### Two-envelopes problem: beyond the Bayes explanation

The two-envelopes problem is phrased as follows:

There are two envelopes, one with twice the amount of money as the latter -- you pick one of them at random and open it to find $x$ dollars. You don't know if this was the larger or smaller sum.

Should you switch?

Though symmetry would tell you that it doesn't matter, it seems that by switching you get $x$ if the other envelope is bigger, but only lose $x/2$ if the other envelope is smaller. So you should switch. Right?
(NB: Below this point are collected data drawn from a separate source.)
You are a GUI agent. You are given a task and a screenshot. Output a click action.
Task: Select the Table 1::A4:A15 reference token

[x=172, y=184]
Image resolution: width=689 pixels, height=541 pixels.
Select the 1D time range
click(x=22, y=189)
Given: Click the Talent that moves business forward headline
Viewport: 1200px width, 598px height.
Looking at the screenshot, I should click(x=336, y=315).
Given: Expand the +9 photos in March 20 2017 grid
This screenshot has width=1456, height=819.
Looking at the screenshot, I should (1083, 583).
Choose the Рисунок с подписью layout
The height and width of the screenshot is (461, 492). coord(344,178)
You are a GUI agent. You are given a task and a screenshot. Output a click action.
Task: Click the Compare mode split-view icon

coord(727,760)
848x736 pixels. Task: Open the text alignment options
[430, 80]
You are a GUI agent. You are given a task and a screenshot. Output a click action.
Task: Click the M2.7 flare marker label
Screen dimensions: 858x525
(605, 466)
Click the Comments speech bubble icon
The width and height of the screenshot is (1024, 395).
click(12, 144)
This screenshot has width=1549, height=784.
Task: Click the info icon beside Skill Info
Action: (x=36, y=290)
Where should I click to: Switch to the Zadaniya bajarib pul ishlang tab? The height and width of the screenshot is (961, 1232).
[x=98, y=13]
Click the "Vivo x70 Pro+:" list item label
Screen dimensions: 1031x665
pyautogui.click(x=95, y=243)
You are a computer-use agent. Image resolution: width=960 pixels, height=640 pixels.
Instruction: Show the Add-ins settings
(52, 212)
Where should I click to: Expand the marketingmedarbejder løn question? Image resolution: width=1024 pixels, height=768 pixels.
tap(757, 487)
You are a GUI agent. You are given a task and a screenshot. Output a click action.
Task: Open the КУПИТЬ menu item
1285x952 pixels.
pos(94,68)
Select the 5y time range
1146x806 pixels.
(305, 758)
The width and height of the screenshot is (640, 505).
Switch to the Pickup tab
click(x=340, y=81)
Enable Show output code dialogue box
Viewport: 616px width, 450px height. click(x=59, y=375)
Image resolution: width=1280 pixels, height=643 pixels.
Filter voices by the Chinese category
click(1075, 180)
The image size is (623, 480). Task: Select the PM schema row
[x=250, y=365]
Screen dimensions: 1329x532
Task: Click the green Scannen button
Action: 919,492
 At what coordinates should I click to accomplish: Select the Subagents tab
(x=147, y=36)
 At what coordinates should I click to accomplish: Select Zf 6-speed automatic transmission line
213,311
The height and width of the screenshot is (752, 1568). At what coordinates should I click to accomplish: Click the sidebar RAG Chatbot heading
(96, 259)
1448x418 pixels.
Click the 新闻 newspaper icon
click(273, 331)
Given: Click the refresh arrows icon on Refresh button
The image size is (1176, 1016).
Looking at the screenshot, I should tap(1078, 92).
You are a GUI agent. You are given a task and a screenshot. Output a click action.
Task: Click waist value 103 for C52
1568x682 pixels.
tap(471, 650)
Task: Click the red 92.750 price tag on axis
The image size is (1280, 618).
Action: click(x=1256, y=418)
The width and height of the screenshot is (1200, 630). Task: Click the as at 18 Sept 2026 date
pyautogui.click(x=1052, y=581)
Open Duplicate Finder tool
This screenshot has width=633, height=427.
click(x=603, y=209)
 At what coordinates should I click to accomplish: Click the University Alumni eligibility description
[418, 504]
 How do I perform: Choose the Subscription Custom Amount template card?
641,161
The standard explanation to this problem is that we need to pick a prior to make any actual inference, and the probability of the other envelope being bigger is usually less than the probability of it being smaller, in the sense that probability distributions approach zero towards infinity.

But this explanation doesn't really make the problem go away. Consider this prior:

$$f(x) = \left\{ {\begin{array}{*{20}{c}}{\frac{1}{4}{{(3/4)}^n}}&{{\rm{if }}\ x = {2^n},\,\,n \in {\mathbb{Z}_{ \ge 0}}}\\0&{{\rm{else}}}\end{array}} \right.$$
This is a perfectly valid prior distribution (the improper prior assumed in the original "paradox" would have worked as well, but I don't want to distract you with questions about distribution propriety) for which exactly the same paradox applies -- one may show (and I encourage you to work this out) that whatever value $x$ I find in the envelope, the expected value of the other envelope is $8/7\ x$.

Let's try to remember why this is weird -- what exactly is so paradoxical about it?

What's weird is that before opening your envelope, the situation is completely symmetrical. Yet you know that when whatever happens once you open the envelope, you'll want to switch.

Well, that's weird, but the reason it's paradoxical is this: since each expectation $E(X_2\mid X_1=x_1)$ (for varying possible $x_1$) is greater than $x_1$, the expectation of $X_2$ should itself be greater than the expectation of $X_1$, right? It's a tree diagram, you're just summing over each possible value of $X_1$.

How can $E(X_2)=8/7\cdot E(X_1)$ but at the same time $X_1$ and $X_2$ are completely symmetric?

Hopefully some light bulbs are turning on in your head -- indeed:

$$E(X_1)=\sum_{n\in\mathbb{Z}_{\ge0}}\frac14\left(\frac34\right)^n2^n=\infty$$
Yep. That's why the situation is symmetric. Because eight sevenths of an infinity is still an infinity.